Stereo Vision
Depth from a pair of images
Camera calibration
Use a checkerboard pattern to calibrate camera (set up a known reference plane)
Can calculate a homography based on 3 images for camera calibration
Can also model lens distortion or something
Depth
From an image we can get
Distant objects are smaller
Close objects occlude distant
Motion cues (parallax)
Perspective - converging lines
Depth from focus
Atmospheric effects
But it is independent of these - random dot stereograms
Difference between views is disparity
z = f b / (u_1 - u_2) f is focal length, b is distance between pinholes, z = depth
Estimating depth
(for two cameras with same settings)
Rectify images (warp to a simplified form where the match is only along some horizontal distance)
Don't need SIFT if using the same/similar cameras to take both pictures!
Block matching, SAD or SSD. Sliding window essentially to find the minimum points.
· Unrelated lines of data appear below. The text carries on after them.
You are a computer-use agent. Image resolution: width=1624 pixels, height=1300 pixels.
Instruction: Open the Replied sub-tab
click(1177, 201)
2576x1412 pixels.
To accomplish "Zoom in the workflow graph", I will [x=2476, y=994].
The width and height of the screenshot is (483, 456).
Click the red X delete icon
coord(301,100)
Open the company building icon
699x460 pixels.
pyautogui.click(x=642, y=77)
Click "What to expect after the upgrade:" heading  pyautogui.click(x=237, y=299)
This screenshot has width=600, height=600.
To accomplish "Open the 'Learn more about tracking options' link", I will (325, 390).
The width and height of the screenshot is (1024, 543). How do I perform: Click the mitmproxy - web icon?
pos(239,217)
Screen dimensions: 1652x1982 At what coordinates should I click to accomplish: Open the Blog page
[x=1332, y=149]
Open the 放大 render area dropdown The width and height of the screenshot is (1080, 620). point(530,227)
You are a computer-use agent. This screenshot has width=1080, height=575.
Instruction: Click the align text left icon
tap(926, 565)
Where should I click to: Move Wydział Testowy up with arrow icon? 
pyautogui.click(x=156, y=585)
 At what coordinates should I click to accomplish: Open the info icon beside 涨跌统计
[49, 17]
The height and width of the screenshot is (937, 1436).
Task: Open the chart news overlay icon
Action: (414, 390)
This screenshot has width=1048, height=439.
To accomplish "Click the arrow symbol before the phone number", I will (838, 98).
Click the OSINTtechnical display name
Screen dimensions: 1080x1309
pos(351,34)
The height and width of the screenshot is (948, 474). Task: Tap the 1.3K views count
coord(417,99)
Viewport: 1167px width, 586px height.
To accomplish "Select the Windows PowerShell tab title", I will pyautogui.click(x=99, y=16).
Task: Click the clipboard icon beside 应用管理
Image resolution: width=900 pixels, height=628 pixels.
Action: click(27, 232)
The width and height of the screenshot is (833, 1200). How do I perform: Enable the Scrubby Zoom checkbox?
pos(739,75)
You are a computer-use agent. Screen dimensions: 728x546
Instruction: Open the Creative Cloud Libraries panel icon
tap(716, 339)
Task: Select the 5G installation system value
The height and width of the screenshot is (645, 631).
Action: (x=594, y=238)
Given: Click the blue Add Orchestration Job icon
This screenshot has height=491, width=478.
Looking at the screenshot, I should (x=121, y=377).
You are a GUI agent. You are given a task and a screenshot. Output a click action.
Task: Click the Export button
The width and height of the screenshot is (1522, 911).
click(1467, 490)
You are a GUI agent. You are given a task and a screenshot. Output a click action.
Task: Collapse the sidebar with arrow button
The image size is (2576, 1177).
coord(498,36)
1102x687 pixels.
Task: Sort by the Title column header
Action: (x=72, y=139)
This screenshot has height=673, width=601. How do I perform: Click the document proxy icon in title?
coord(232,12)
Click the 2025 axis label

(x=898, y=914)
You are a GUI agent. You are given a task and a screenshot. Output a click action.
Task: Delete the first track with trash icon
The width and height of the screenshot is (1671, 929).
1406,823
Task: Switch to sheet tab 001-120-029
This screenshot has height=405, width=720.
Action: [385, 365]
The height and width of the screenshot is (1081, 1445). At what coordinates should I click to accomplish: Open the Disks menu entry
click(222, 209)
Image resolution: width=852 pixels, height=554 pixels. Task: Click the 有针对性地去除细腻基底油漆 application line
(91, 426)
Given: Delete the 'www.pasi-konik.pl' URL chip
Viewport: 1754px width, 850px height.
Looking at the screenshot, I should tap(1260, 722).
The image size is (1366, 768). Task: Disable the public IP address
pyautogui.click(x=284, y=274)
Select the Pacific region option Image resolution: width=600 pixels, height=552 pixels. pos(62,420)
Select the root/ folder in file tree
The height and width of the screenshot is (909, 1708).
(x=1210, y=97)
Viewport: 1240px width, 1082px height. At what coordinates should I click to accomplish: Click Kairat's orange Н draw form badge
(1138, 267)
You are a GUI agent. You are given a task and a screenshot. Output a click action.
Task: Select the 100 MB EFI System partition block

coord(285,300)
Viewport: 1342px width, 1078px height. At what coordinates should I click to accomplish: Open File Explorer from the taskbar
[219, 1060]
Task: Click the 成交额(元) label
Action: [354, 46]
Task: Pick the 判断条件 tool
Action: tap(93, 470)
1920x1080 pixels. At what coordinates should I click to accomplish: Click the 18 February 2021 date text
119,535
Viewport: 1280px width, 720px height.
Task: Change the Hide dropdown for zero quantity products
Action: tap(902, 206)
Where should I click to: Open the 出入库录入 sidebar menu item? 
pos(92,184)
More generally (i.e. cameras have different calibration parameters, not a stereo camera)
Rotation between cameras
Translation along all three axes
Align XYZ plane with one camera
Epipolar geometry
Epipolar line is the intersection of the epipolar plane
plane defined by some point P, and the two centres of the cameras
If uncalibrated, we can calculate the epipolar line using fundamental matrix
7 degrees of freedom
maps image points to their corresponding epipolar lines
encapsulates both intrinsic and extrinsic properties of cameras
If calibrated, we can calculate the epipolar line using essential matrix (factor out the two K=K'=I)
relates one point on a camera to the point where it is on the other camera
without say distance between points we cannot determine absolute pose
To estimate it using corresponding image points, the intrinsic parameters of both cameras must be known.
5 degrees of freedom (3 for rotation, 3 for translation, -1 for unknown scale)
Stereo estimation
Fundamental matrix
8-point algorithm: linear system p'^T F p = 0
7-point algorithm works as only 7 DoF but harder and gives multiple solutions
Usually have lots of points.
7-point if you want fewer RANSAC trials! or need constraints on F
Solve via normalised DLT
Estimates relative pose
Estimate 3D structure
Minimise reprojection error via non-linear least squares
Essential matrix
Estimate F, compute E = K'^T F K
8 or 7 point algorithm
Alternatively: 5 point algorithm
Complex, non-linear system
Up to 10 solutions
But - fewer RANSAC trials, enforces constraints
Structural estimation (3D points)
Need the relative pose between camera (e.g. rotation, R, and translation, t, between cameras)
E tells us about R and t
E = [t]xR
Use singular value decomposition of E to get the solutions
We know w must lie in front of both cameras (to select the correct solution)
Can minimise for algebraic or for non-linear in true K, K', R, t, w_i
Initial estimate from algebraic error minimised
Minimise further via Levenberg-Marquardt
Multi-view stereo
Naive - Incremental two view approach
Better - Identify best matching pair (and reconstruct relative pose + 3D points)
Matching images
Bruteforce (matching all pairs) is expensive
Bag of Words
Group features into 'words'
Count how many times each 'word' appears in each image (histogram)
Compare histograms (Similar histograms -> similar images)
Bag of Words as vectors ignores word order and is mostly applied to counts (but can be a binary present/not)
For images
Cluster features (k clusters e.g. k-means where centers become k-'words')
Detect and describe features, count features closest to each word
An example could be number of circle features present, number of triangle features etc etc
Therefore you can do two-view stereo for relative pose and then construct 3D points from best matches
Absolute pose
Minimum need 3 points to determine pose from 2D-3D matches
Determine P (pose of camera) from the world space points A,B,C using distances and angles
P is intersection of spheres, i.e. centered at A with radius |P->A| and ....
Two solutions (use a fourth point or RANSAC to disambiguate)
2 spheres gives a ring, another sphere gives two points on that ring
Always minimising reprojection error
but reprojection error with Levenberg-Marquardt needs jacobian matrix that scales with number of measurements.. multiple images big jacobian!
But a lot of zeroes are present (sparse matrix), and they are predictable so we can skip them
SLAM
Need to built a map of the environment, and know where it is within the environment
Therefore, Simultaneous localisation and mapping
kinda like multi-view stereo, but often with a speed requirement.
Small errors add up over time, need to detect when you return to previous regions to do 'loop closure' to correct for errors.